問屋街活性化委員会(三上明夫会長)は産学連携事業の一環として、文化服装学院とコラボレーションし、BtoBに向けた商品化のプランニングコンペを実施。同学院の前期授業として取り組まれ、2企画が選ばれて横山町奉仕会の日東タオルが商品化した。12月の大江戸問屋祭りでは同社店舗で販売したほか、このほどセレクトショップや百貨店などで期間限定店の開設も決まった。

企画から商品化まで学生に機会を設ける

 文化服装学院と横山町馬喰町問屋街の交流は2003(平成15)年に、産・官・学連携の取り組みとして始まった。その後、問屋街活性化委員会が主体となり、校外授業として、文化服装学院ファッション流通科の学生のタウンウォッチングや横山町奉仕会と東京問屋連盟による特別講義などがカリキュラムに組み込まれた。コロナ禍もリモートなどで活動を継続してきた。

 今回のコラボレーション企画は初めての取り組みだ。同学院のファッション流通科1年生とファッション流通高度専門士科の学生がそれぞれ数人のチームを組んで、商品コンセプトからデザイン、商品化までの企画全体を企業にプレゼンテーションし、売り場での販売までを体験する。教室の授業だけではなく、実際に企業に提案し、商品化に向けての課題を発見し、それを改善していく。学生たちにとっては将来に向けて貴重な体験になったはずだ。

 日本一の問屋街である横山町、馬喰町でビジネスを続けてきた各社で作る問屋街活性化委員会の力がなければ実現できないコラボレーション企画だったに違いない。 

87チームが参加最終プレゼンに9企画

 今回のテーマは「タオルは手紙だ」。タオルは年賀にもプレゼントのアイテムとしても使われている。テーマには、タオルを通して贈る人の気持ちを伝えるという思いが込められている。

 コンペに参加したのは87チーム。校内選考や問屋街活性化委員会が参加しての協議を経て、9チームが最終プレゼンテーションに臨んだ。それぞれのチームが商品コンセプトから具体的なデザイン、素材、パッケージ、プロモーションなどトータルな商品企画を発表した。タオルと香水のギフトセットにサブスクリプション(定額利用)サービスを取り入れた企画、新生活やZ世代(1996〜2010年に生まれた世代)にターゲットを絞った企画などが披露された。地球環境に配慮したSDGs(持続可能な開発目標)に対する意識が高く、各チームともコンセプトや商品に取り入れていた。

2企画が商品化実際の販売へ

 最終的に商品化が決まったのは「思い出ギュッと! 電車タオル」と「yasaiタオル」だ。独自のコンセプトが高く評価された。
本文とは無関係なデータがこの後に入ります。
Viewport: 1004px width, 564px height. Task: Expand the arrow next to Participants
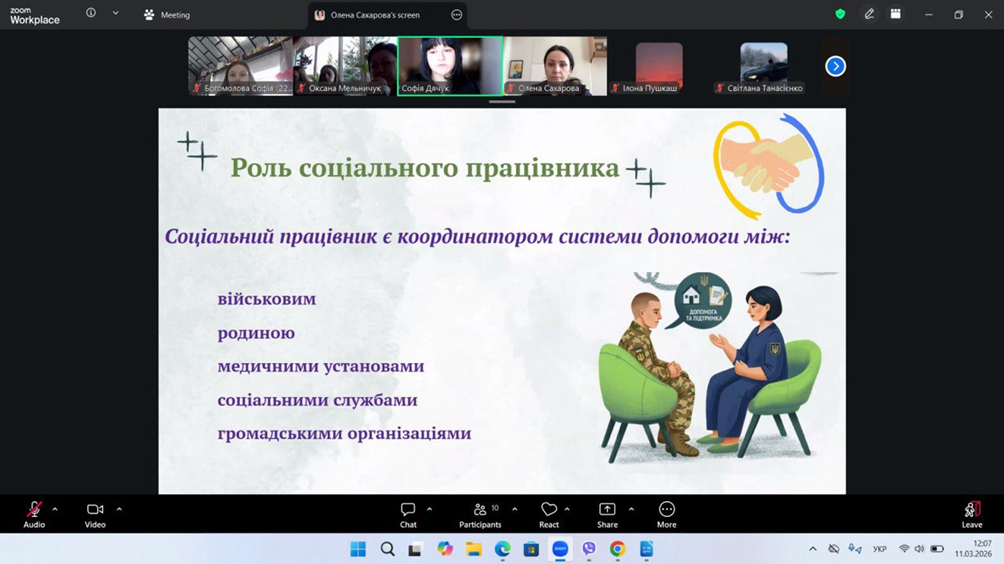tap(515, 509)
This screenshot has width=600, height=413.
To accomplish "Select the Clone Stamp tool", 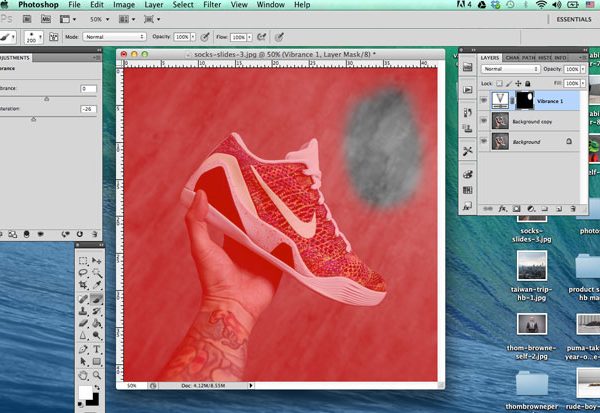I will 84,311.
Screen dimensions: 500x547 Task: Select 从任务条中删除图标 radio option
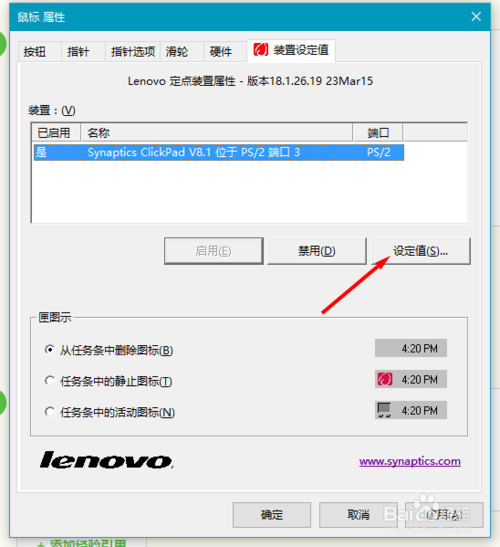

 「思い出ギュッと! 電車タオル」は幼稚園・保育園に行くのが楽しくなるタオルで、親子で作るクラフトペーパートレインで素敵な想い出を作って欲しいというメッセージが込められている。タオルは20×20㎝サイズで幼稚園・保育園で使いやすいようループを付け、子供に人気の電車をモチーフにした刺繍を入れた。さらにたくさん想い出を作ってもらえるよう、QRコードからクラフトペーパーを印刷できるという工夫もした。色塗りをして楽しむことができる。昨年12月に開かれた大江戸問屋祭りで日東タオルが先行販売した。

  「asaiタオル」は社会的課題となっている廃棄野菜や食品ロスに焦点をあて、地球に優しく、環境にも配慮した商品を目指した。 皮が柔らかく、浅漬けにする前の水ナスの表皮を使った「なす紫」 で染色した。タオルは25×25㎝サイズ。吸水性のある薄手のタオルに水ナスをモチーフにしたデザインを織りで表現している。携帯性にも優れたポ ケットサイズ。同商品は、植物染で実績があり、数多くの製品を発売している泉州のタオルメーカー、袋谷タオル(大阪府泉佐野市)が製造した。すでに日東タオルの子会社モラルテックスと袋谷タオル合資会社のオンラインショップで販売しているほか、4月から5月にかけてはセレクトショップや百貨店などで期間限定店を開設して販売する予定。